Köche, Spielmänner, Turnierkämpfer und selbst auch magische Duellanten wurden in die zwei größten Haine der Nulfuiten angesammelt; auf dass diese Feierlichkeit nicht nur den Geschmack der Fey, sondern auch für alle Bewohner von Durien ein Geschehen von unglaublichem Werte darstellen sollte.

So trug es sich zu, dass nach stundenlanger Erfreulichkeit, in dem es an Speis und Trank nicht fehlte, Nulfu Zurack persönlich zu seiner Sala sprach. Er trat am Bergfried vor die Menge hin und jeder seines Volkes erkannte ihn schon allein dessen an dem prächtigen feuerroten Saumengewand, in dem sich die Siegel und das Wappen der Nulfuiten in herrlichsten Farbspiel zu erkennen gab:

„So freue ich mich über das zahlreiche Kommen.

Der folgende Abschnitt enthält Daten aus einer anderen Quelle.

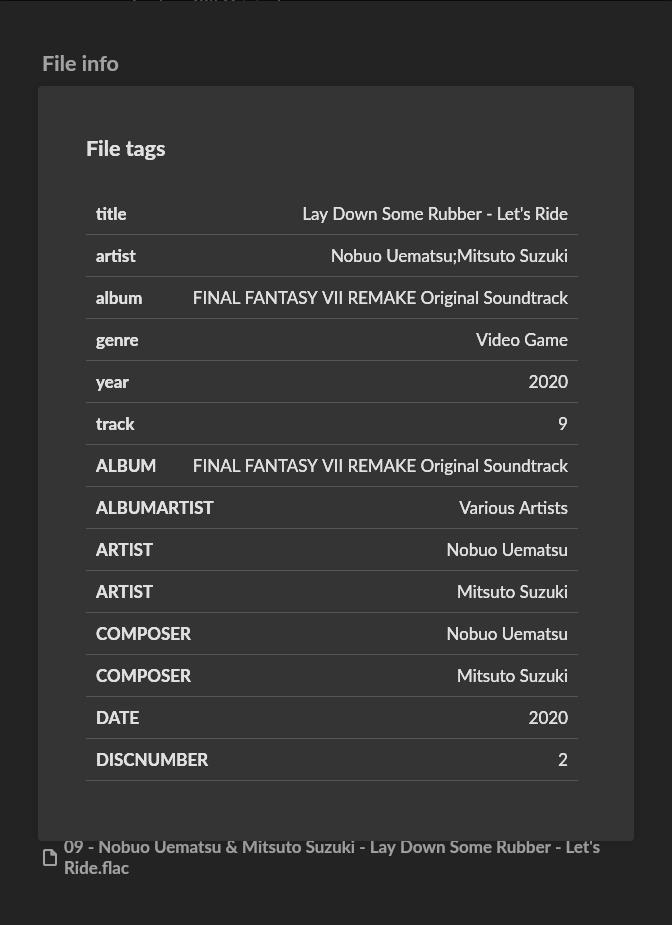Screen dimensions: 672x925
Task: Select Mitsuto Suzuki in the uppercase ARTIST row
Action: pos(512,592)
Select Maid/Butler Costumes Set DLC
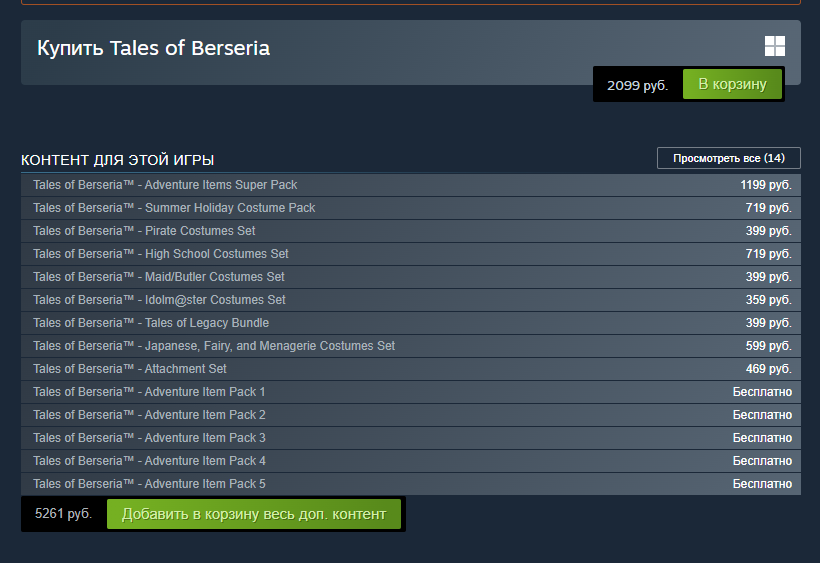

Wisset das ich für alle meine Freunde ein Geschenk bereitgestellt habe! So soll jeder von meiner Sala einen Sack voll Korn heute Nachhause tragen und ein Fass voll frischem Bergkristallwasser.

Lasst uns alle samt beten, auf dass sich dieses Jahr als freundlicher für unsere Sala herausstellt.
Mögen die sinnlosen Kriege ein Ende haben.
Dankt euren Nächsten für deren Beistand. Lasset auch sie eurer Großzügigkeit und eurer Hingabe für unsere Salasandra zuteil werden.
Meine Kinder: Gedenkt der Gefallen, die für unsere Sala ihr Leben hingaben.
Und vor allem: Freut euch über die Befreiung von der schrecklichen Tyrannei in unseren Gebieten.
So möge nicht nur hier sondern auch in allen Gebieten des schönen Durien immerwährender Frieden herrschen.

Ich danke jeden von euch für eure Stärke und euer Vertrauen. So werde ich uns ins ewige Licht führe und diese Welt von allen Schandtaten befreien.“

Nachdem der Herr selbst, Nulfu Zurack, gesprochen hatte, begann ein bisher ungesehenes Schauspiel. Feuerbälle zierten den Himmel. In verschiedensten Farben erstrahlte der Nachthimmel. Und das Volk selbst jubelte und schrie:

„Nulfu, Nulfu, Nulfu!
Führe uns ins Licht.“

Und so wurde die ganze Nacht hindurch Nulfu Zurack gepriesen und gefeiert, auf dass die Bürger selbst diesen Tag für immer in Erinnerung bewahrten.
Und am selbigen beziehungsweise am nächsten Tag gab es in jeder der nulfuitischen Provinzen die Ausgabe der Vorräte für jeden bekannten Bürger, also auch für jeden Diplomaten der sich dort befand.

Und diese Einmaligkeit sprach sich sogleich in aller Welt herum, so dass selbst die entferntesten Völker über die Güte und Großzügigkeit der Nulfuiten Bescheid wussten.